It’s a well known fact that water and servers don’t really mix that well. Even less so when the water in question flows down the walls in your server room, right on top of your main file server. That’s right; water meet server.
Of course, the very last of our non-rack based servers was located in a straight line below the pipe. Everything else was fine; the rack servers aren’t located directly on the floor, nor is anything else. We did have a good 2cm of water on the floor, but that wasn’t enough to hit the rack servers or UPS’s.
So, what was the end result? One pretty dead server. It did try to get our hopes up, and initially it did.
At first, things looked good. I removed the HDDs and the power supplies, opened the cabinet and looked for water damage. The power supplies seemed to have gotten a bit wet, which is probably why the server went MIA in the first place. Other than that, everything looked good. I still had some hope that the data on the HDDs was undamaged. Considering that I had removed the HDDs, I tried powering on the server. Any, yay, it started up, went through the BIOS OK and generally seemed like a happy little server again.

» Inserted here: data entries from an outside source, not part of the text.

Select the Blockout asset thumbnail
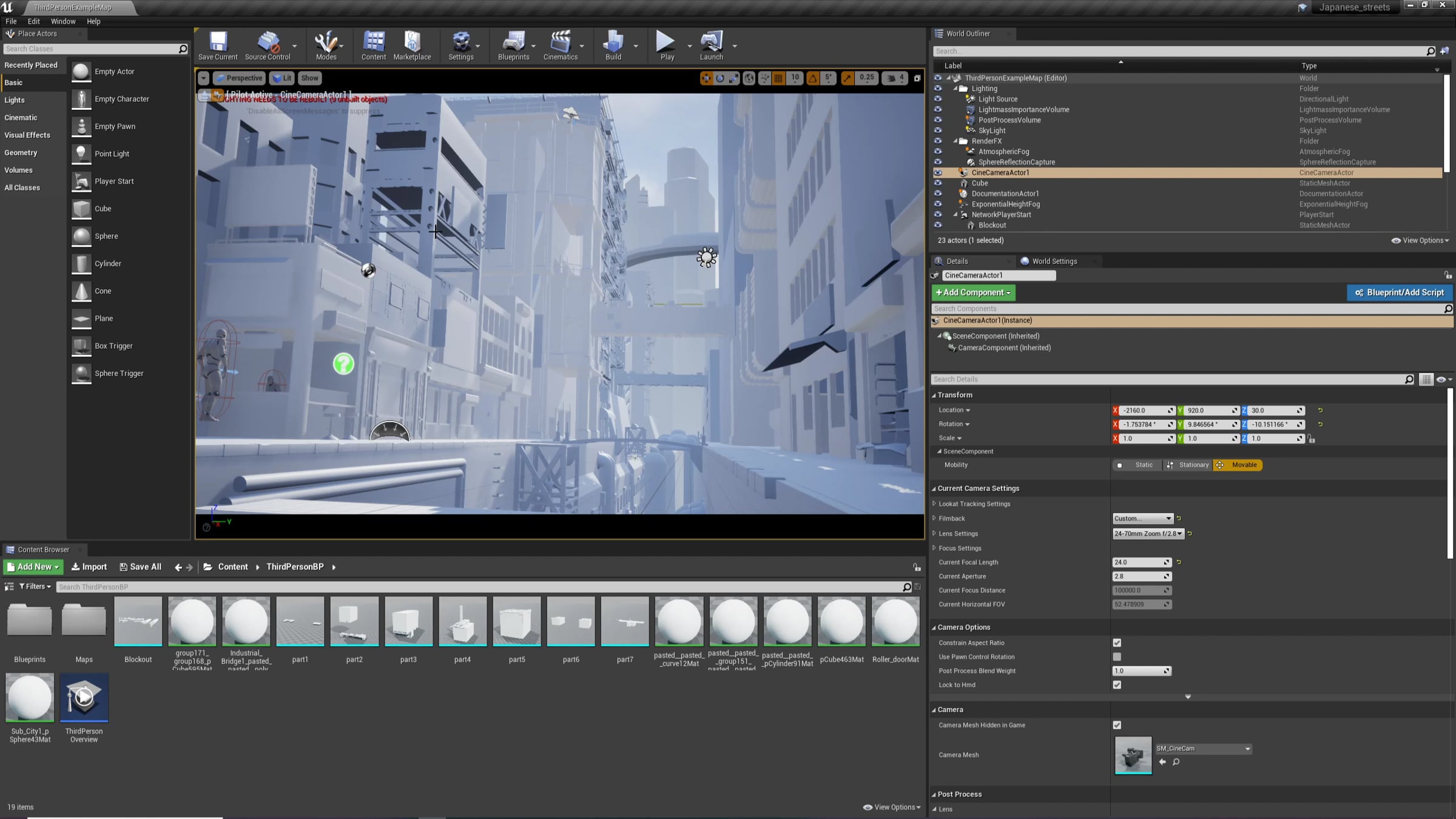Image resolution: width=1456 pixels, height=819 pixels. 138,621
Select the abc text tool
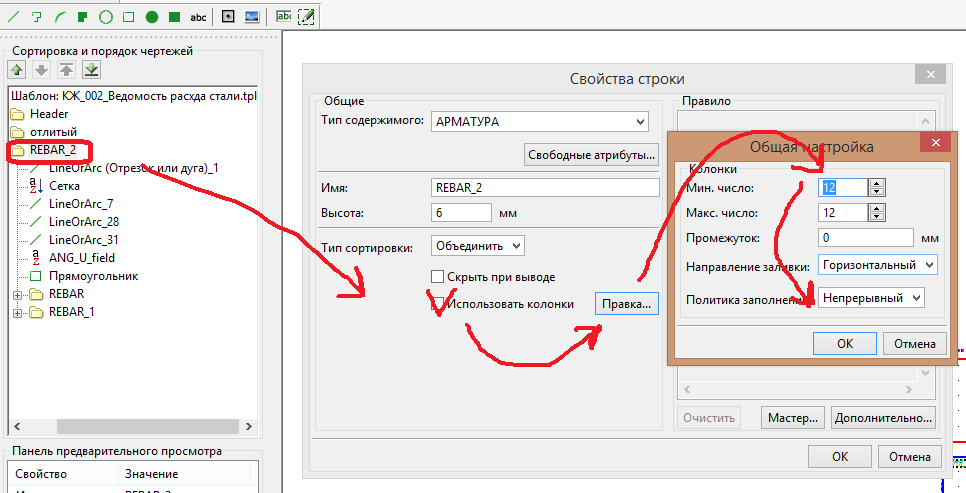Image resolution: width=966 pixels, height=493 pixels. tap(198, 17)
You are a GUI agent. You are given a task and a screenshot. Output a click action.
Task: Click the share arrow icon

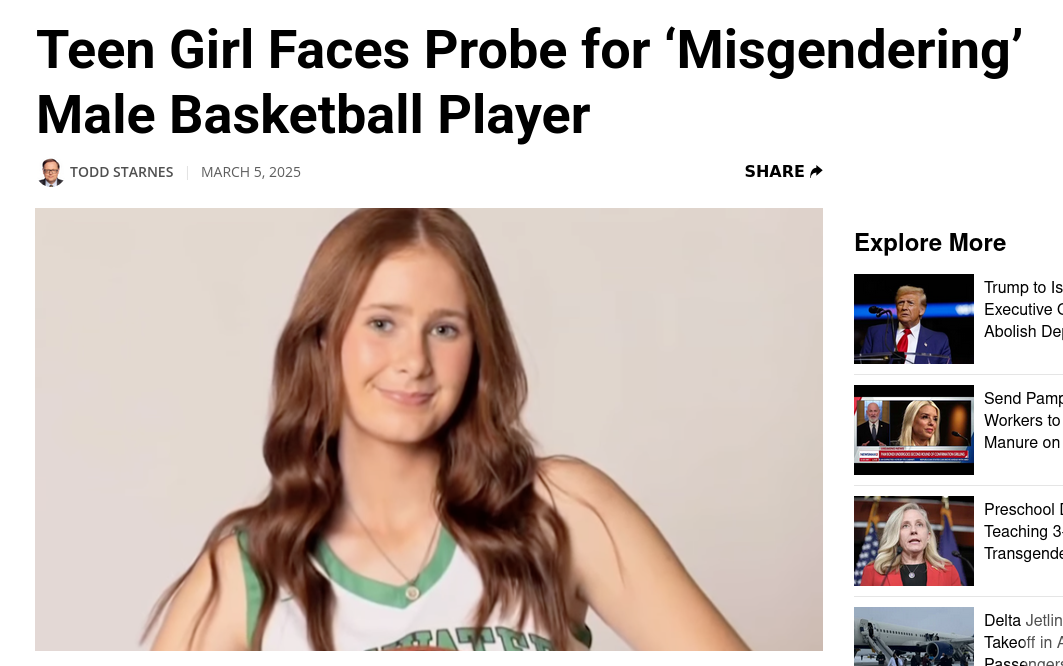[x=816, y=172]
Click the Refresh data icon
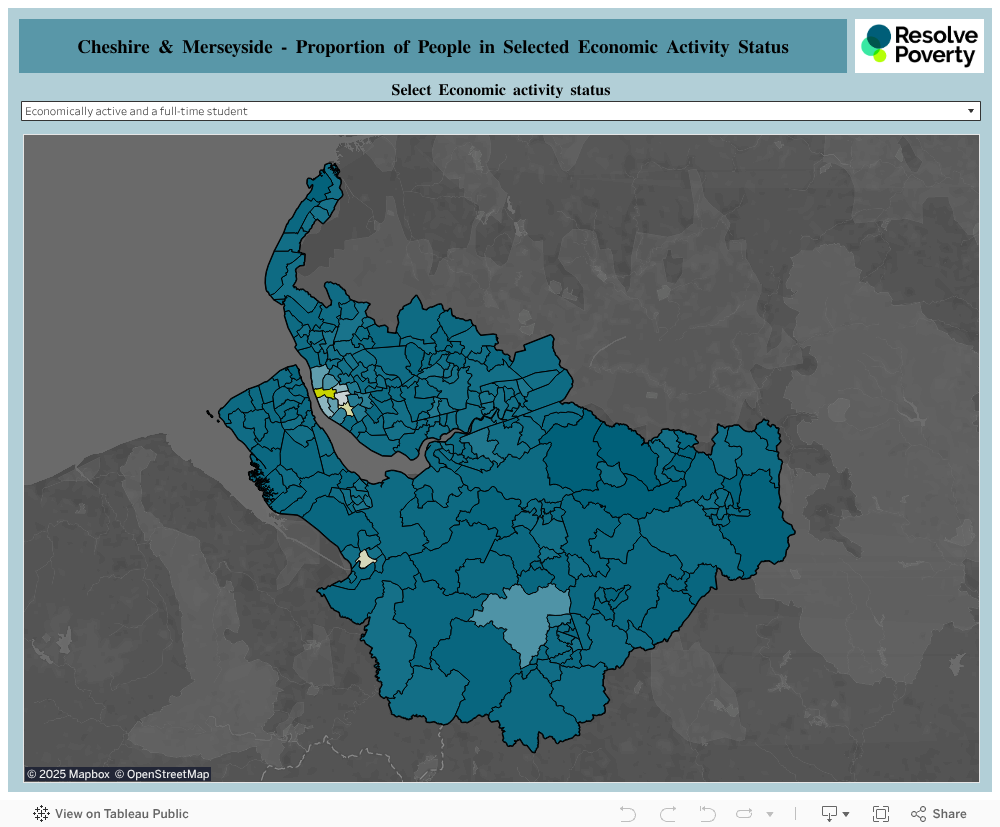The height and width of the screenshot is (827, 1000). [745, 814]
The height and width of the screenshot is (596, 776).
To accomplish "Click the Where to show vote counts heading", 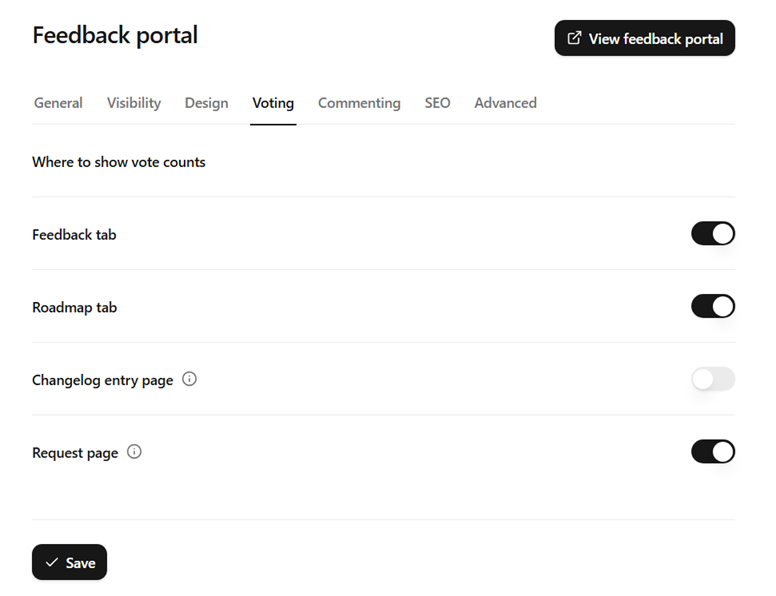I will (x=119, y=162).
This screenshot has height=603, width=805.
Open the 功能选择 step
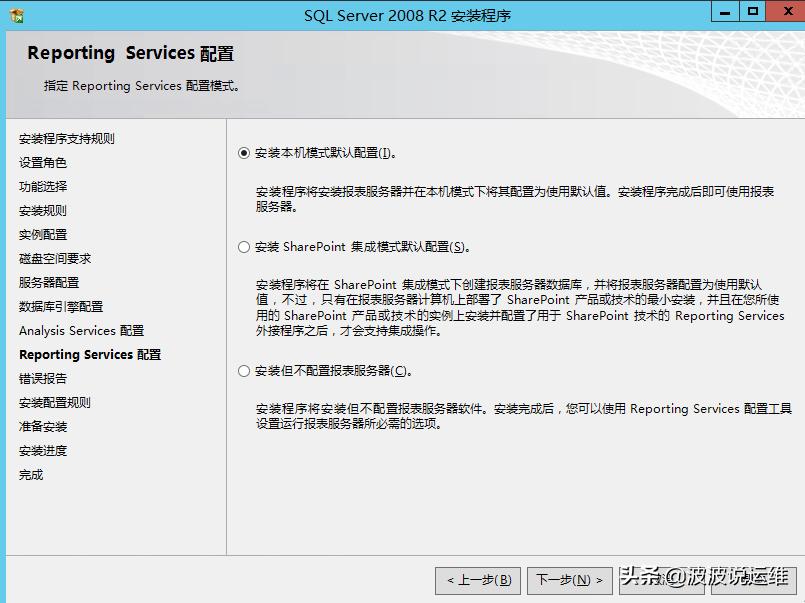pyautogui.click(x=45, y=186)
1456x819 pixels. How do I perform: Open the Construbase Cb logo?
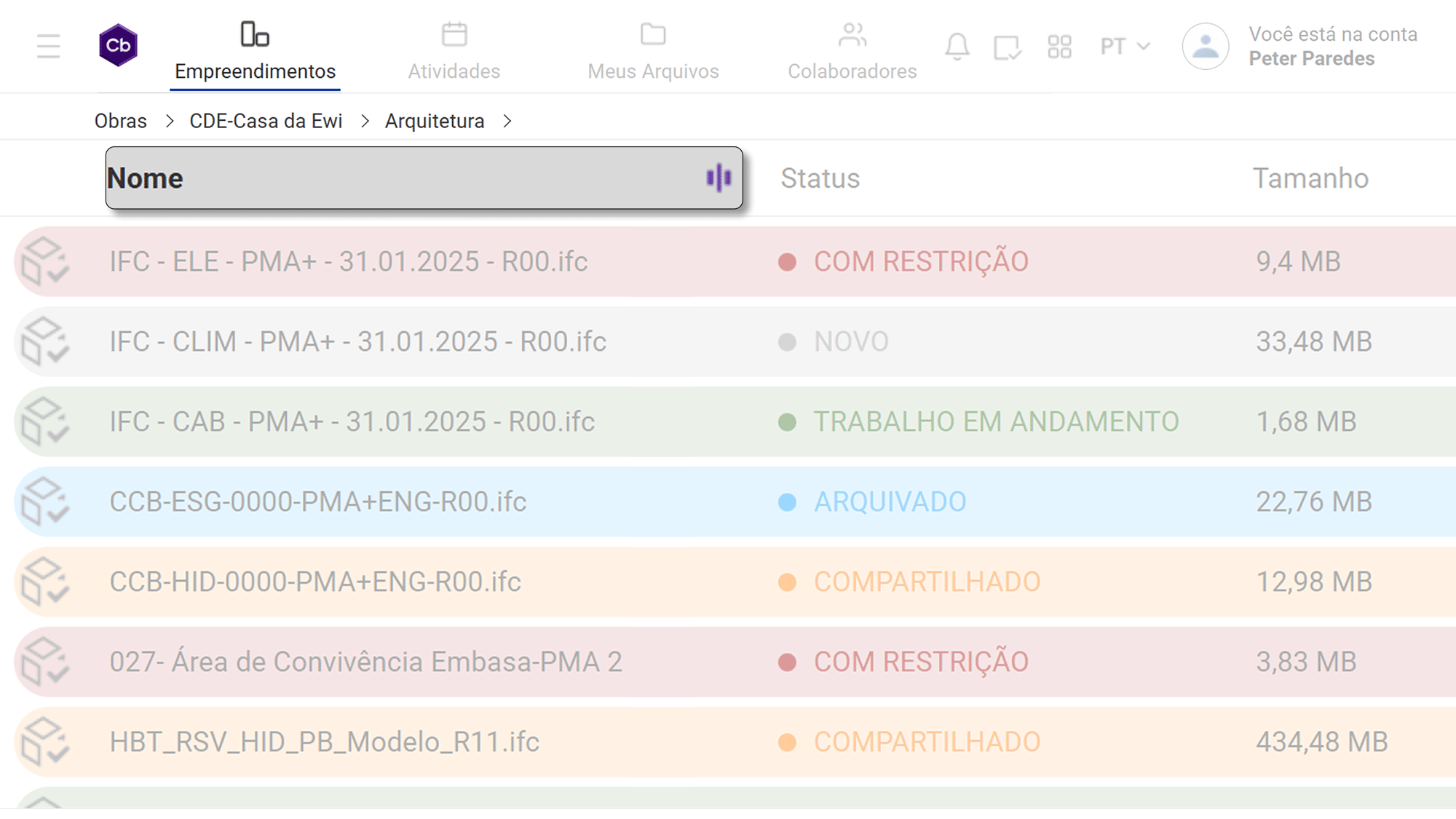[x=117, y=45]
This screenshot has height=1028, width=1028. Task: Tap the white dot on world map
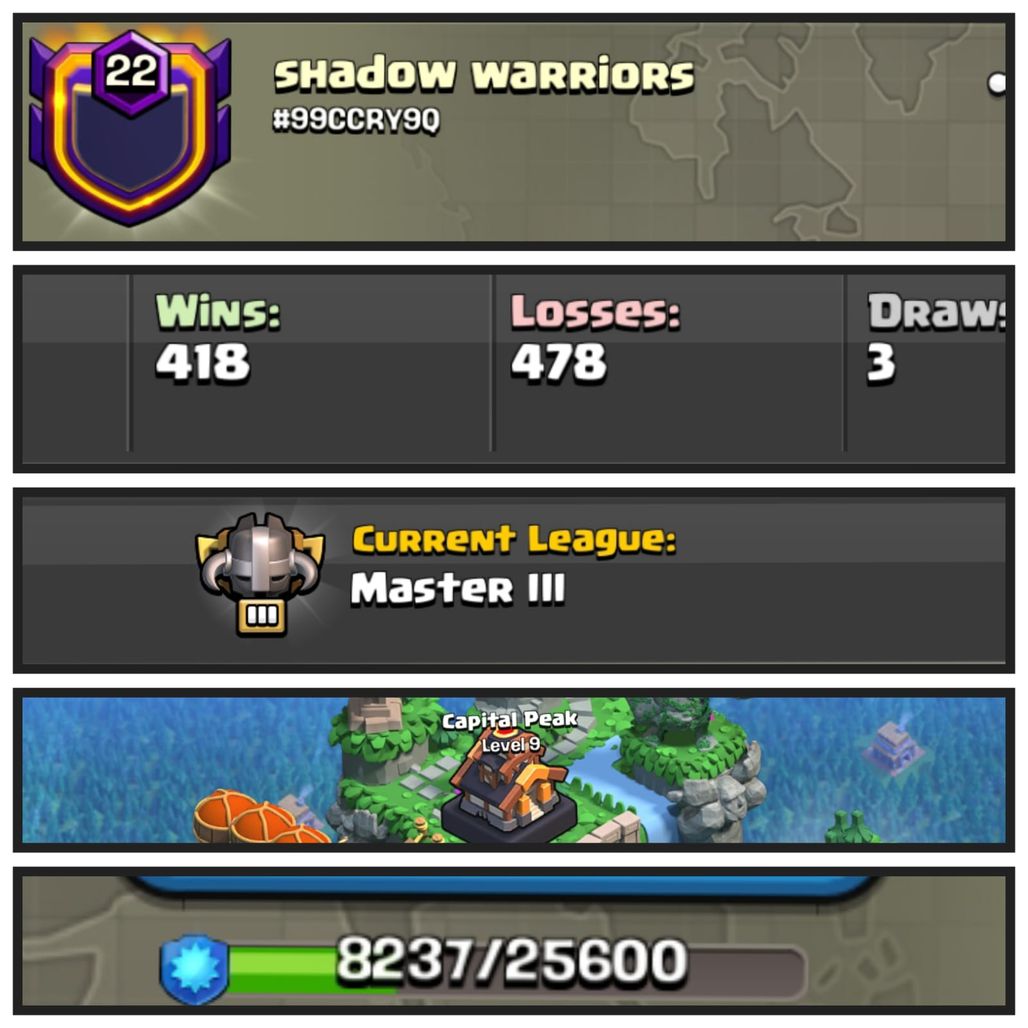(x=997, y=83)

I let it run for a while with no apparent errors or hiccups, so I decided to try and boot it with disks in it again. At first, the RAID controller complained that its logical drive(s) was missing, but that was expected after I had started it without the drives in it. I tried setting the logical drive to online, but then it complained about missing information. My next move was to copy the RAID/Logical Drive information from the drives to the controller, and that worked perfectly. The server rebooted, and started without problems. I let it run for a while, no problem what so ever, it seemed we caught a lucky break and could continue running.
Sadly that was not the case, as it only lasted a good 20 minutes before the server died completely, breaking the RAID as a result. The drives died, the power supply died, and our inventory is now one physical file server smaller.
Next, restore from backup. As most small companies/IT-depts. we do backups to tape. We even have a pretty decent LTO3 based changer, and we run Tivoli Storage Manager as out backup software. As this was a physical server that was due to be replaced with a VM, we decided to restore its data to a new pre-provisioned VM. That should be a breeze, right?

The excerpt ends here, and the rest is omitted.